Since it is not yet officially published, there is no URL for the entire issue yet so I paste the links to individual articles here:

Introduction: towards an ethnography of meeting
Hannah Brown, Adam Reed and Thomas Yarrow

Political exhaustion and the experiment of street: Boyle meets Hobbes in Occupy Madrid
Alberto Corsín Jiménez and Adolfo Estalella

Minutes, meetings, and ‘modes of existence’: navigating the bureaucratic process of urban regeneration in East London
Gillian Evans

The meeting as subjunctive form: public/private IT projects in British and Turkish state bureaucracies
Catherine Alexander

An office of ethics: meetings, roles, and moral enthusiasm in animal protection
Adam Reed

Ethics in rehearsal
Bernard Keenan and Alain Pottage

The receding horizon of informality in WTO meetings
Nicolas Lamp

Demonstrating development: meetings as management in Kenya’s health sector
Hannah Brown and Maia Green

Ideological twinning: socialist aesthetics and political meetings in Maputo, Mozambique
Morten Nielsen

Where knowledge meets: heritage expertise at the intersection of people, perspective, and place
Thomas Yarrow

Contradiction in contemporary political life: meeting bureaucracy in Norwegian municipal government
Simone Abram

Outputs: the promises and perils of ethnographic engagement after the loss of faith in transnational dialogue
Annelise Riles

Marilyn Strathern

Invitation to special issue lauch and research conversation: Meetings: ethnographies of organisation, bureaucracy and assembly, London September 6th
Insights from Ethnographies of Meeting
What do you mean by "effective meetings" or "meeting effectiveness"
What are you currently working on?
(Jane Lewis) #2

Reminds me of small group theory, back in the day. What comes to mind is that 1967 Alison Lurie book - Imaginary Friends, intended to give a peek at researchers of small group theory.

(Jane Lewis) #3

This is the post that seems to orient me best (so far) to the function of this forum.
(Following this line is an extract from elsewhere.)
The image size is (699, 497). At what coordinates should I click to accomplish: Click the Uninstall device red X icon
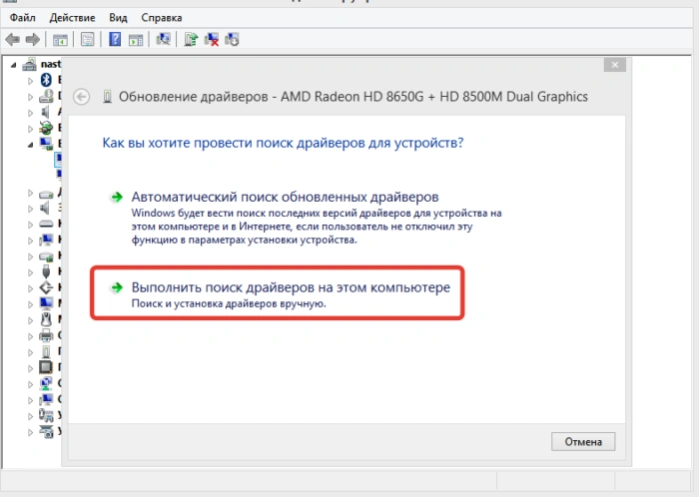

I’m imagining the forum was somehow set up in association with these meetings. Yes?

(Christoph Haug) #4

Hi Jane, and welcome to the forum!

No, not with these meetings, actually but rather this upcoming one:

Sorry that the exact purpose of the forum is perhaps not yet clear. That’s because this is literally just starting and while I have some ideas about where this might be heading, in the end it will be up to all of us. So if you have something to share which you think might be interesting for others, feel free to start a new topic.

(Thomas Yarrow) #5

Thanks Christoph! New to the forum and sorry to have overlooked this.

I guess just to add by way of context: I and the other editors came to the topic of meetings mostly by accident i.e. struck by the centrality of these institutional forms to the various contexts we were examining, initially in relation to other questions and concerns. The more we read within anthropology, the more we were surprised that while meetings have been talked about a lot, this has mostly been in relation to their content. Accordingly not so much attention has focused on these as specific forms of social interaction. From this perspective we became particularly interested in their capacity to stage and ‘conjour’ contexts of various kinds. The ethnographies in the volume help to illuminate the specific practices through which this happens, giving particular attention to actors own understandings of what they think is going on.

(Christoph Haug) #6

Interestingly, this seems to be a recurring topic among meeting researchers…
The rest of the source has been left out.